This is a engaging read along the lines of “The Help”. When 12-year-old Ibby’s father dies in an accident, her no-good mother, Vidrine, hauls her across the country to live with a grandmother she’s never met: the tragic, eccentric and indomitable and wonderful Fannie Bell. Fannie’s big house in New Orleans is like nothing Ibby’s seen in Olympia, Washington; Ibby is surprised especially by the two black women, Queenie and her daughter Dollbaby, who work there.
Soon, Ibby learns the Fannie Rules: Don’t ask questions, don’t unlock the doors on the second floor, and don’t talk about the past. Occasionally Fannie goes off to the mental hospital for a “rest,” a not-infrequent event.

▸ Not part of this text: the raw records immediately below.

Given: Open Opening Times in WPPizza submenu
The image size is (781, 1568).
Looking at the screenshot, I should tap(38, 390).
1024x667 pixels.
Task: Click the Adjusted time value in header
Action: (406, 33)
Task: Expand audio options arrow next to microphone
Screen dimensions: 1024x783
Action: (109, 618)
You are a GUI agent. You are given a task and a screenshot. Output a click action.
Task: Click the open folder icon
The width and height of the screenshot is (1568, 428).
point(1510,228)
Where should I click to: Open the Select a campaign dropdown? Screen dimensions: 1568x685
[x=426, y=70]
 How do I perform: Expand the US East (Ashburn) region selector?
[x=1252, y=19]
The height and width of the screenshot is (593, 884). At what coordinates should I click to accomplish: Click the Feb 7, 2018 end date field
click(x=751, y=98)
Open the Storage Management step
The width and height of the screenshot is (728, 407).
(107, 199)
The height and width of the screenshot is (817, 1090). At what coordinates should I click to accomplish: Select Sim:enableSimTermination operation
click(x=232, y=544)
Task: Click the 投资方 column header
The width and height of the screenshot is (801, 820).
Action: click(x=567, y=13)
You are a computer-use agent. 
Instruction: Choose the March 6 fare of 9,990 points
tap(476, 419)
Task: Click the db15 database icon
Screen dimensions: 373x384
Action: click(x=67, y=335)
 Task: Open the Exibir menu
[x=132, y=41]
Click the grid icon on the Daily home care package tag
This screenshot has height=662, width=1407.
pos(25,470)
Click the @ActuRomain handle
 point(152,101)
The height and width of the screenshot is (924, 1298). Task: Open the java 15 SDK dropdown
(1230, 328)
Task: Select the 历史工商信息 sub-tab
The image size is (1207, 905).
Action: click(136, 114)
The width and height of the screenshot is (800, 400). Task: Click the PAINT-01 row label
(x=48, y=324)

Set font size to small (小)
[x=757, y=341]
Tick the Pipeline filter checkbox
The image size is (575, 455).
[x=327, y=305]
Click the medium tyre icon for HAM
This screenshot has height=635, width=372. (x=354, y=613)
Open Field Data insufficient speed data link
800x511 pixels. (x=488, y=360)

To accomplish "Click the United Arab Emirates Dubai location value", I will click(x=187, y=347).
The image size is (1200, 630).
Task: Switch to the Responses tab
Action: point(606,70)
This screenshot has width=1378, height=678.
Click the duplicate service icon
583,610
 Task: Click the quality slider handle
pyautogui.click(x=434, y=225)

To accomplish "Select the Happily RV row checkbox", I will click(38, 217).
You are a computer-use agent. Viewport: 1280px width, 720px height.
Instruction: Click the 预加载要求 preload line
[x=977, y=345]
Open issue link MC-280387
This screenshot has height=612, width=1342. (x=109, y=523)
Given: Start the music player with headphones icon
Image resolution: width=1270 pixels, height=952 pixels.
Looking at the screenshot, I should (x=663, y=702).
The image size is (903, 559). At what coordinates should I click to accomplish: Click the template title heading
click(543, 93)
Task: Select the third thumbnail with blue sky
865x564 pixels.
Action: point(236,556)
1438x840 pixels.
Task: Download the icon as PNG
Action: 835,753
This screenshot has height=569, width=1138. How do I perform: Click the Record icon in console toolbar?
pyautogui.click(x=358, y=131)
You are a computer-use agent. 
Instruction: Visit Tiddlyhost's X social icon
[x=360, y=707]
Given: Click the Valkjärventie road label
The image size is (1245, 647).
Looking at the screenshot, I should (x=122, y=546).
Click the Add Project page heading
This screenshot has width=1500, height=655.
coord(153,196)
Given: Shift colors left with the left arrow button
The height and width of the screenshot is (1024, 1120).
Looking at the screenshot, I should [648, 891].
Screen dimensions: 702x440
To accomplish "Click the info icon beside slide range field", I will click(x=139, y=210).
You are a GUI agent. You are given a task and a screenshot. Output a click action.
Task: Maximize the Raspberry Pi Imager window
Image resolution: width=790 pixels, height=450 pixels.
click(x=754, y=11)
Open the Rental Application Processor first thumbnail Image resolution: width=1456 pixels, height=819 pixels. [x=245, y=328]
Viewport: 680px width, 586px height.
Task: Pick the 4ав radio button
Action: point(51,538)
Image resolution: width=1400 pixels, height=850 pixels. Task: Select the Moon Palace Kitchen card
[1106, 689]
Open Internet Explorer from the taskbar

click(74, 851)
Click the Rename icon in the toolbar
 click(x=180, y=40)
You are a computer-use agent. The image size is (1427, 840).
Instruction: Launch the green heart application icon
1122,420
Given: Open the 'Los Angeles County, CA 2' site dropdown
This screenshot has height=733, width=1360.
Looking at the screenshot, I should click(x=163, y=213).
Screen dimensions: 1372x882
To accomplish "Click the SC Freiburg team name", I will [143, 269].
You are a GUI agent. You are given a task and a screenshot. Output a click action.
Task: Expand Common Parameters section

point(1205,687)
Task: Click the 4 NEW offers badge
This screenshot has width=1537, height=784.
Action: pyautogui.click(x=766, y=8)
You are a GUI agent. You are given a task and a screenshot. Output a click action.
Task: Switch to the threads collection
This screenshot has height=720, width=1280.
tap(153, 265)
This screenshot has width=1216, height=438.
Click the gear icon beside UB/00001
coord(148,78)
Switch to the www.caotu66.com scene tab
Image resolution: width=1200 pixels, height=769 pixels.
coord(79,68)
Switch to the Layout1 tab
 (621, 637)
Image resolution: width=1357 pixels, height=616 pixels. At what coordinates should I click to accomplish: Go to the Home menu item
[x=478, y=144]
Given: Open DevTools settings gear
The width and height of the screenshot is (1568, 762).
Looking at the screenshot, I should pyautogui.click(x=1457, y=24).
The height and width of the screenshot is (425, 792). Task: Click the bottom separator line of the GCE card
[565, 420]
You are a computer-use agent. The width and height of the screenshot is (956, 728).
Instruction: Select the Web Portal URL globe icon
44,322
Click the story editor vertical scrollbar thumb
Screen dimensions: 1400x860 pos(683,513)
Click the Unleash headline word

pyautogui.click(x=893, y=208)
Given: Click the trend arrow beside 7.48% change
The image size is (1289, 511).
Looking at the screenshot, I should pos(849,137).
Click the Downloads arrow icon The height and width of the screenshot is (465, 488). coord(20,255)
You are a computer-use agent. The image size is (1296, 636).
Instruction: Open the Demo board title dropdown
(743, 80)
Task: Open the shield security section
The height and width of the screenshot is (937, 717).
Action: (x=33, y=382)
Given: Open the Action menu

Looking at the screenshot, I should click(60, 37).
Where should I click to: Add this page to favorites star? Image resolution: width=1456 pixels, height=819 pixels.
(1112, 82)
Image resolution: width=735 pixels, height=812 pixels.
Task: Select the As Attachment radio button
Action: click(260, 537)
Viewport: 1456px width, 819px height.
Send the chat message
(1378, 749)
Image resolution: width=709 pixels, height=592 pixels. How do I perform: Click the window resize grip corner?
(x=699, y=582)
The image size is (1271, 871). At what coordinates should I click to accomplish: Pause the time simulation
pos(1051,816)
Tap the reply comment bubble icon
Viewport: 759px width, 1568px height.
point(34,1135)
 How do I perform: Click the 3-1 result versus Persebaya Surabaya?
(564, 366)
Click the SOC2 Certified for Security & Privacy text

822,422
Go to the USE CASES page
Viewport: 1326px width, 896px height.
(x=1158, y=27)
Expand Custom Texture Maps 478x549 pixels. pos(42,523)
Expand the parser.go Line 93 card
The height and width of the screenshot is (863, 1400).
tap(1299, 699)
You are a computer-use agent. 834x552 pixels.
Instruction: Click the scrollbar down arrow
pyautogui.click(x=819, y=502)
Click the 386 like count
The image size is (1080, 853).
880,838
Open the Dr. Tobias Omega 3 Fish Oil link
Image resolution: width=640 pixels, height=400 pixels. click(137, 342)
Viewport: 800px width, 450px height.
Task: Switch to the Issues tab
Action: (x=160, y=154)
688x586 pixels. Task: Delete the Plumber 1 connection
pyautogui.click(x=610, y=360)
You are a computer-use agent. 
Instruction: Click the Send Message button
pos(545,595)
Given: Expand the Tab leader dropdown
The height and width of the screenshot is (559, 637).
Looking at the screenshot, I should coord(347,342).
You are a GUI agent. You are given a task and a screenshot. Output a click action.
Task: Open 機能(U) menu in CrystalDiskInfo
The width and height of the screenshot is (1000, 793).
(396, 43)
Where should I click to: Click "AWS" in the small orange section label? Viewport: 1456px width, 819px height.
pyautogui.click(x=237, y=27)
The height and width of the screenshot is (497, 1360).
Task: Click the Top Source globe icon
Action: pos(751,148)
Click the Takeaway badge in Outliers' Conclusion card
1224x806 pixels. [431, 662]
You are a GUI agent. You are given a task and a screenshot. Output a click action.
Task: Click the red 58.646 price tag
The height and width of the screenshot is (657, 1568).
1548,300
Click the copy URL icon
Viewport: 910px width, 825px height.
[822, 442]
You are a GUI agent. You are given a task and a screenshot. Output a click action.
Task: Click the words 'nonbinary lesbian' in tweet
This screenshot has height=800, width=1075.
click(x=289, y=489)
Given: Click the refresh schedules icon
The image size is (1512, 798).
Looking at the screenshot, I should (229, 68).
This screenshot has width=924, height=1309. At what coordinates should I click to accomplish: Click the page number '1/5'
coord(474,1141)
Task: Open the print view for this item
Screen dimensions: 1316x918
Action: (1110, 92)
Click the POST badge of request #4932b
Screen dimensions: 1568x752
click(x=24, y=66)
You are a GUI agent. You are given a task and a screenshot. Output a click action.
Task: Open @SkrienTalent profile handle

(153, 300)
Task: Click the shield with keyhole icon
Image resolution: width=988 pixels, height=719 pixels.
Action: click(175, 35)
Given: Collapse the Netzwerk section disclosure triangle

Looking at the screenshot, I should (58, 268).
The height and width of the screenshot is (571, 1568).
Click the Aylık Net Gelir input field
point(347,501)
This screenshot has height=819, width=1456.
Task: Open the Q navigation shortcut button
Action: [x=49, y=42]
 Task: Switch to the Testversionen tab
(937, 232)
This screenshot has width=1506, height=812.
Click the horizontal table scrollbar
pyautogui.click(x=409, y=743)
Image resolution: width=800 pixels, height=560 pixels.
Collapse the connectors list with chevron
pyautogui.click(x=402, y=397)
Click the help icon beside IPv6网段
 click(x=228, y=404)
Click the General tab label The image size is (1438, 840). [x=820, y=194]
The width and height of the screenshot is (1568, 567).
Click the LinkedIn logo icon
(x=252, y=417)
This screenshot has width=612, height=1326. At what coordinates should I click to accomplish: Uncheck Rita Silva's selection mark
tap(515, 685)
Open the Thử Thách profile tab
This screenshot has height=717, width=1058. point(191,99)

Ibby begins private school and becomes friends with Dollbaby’s daughter Birdelia; though the same age, they live remarkably different lives in the segregated South. Dollbaby goes to lunch-counter sit-ins, her brother T-Bone goes to Vietnam, the Civil Rights Amendment is passed, and slowly, the old guard of the South gives way to hippies. The story wanders gently along: Ibby has a Sweet 16 party, an old tree falls on the house, nasty Annabelle Friedrichs accuses T-Bone of rape (this lie is easily revealed thanks to Miss Fannie’s cleverness), McNeal’s portrait of a time and place is rich. Slowly, a picture of Fannie’s past emerges, one that explains the frequent visits to the mental hospital and also her great generosity. Finally secrets are revealed—truths that will tug a tear from the hardest of hearts.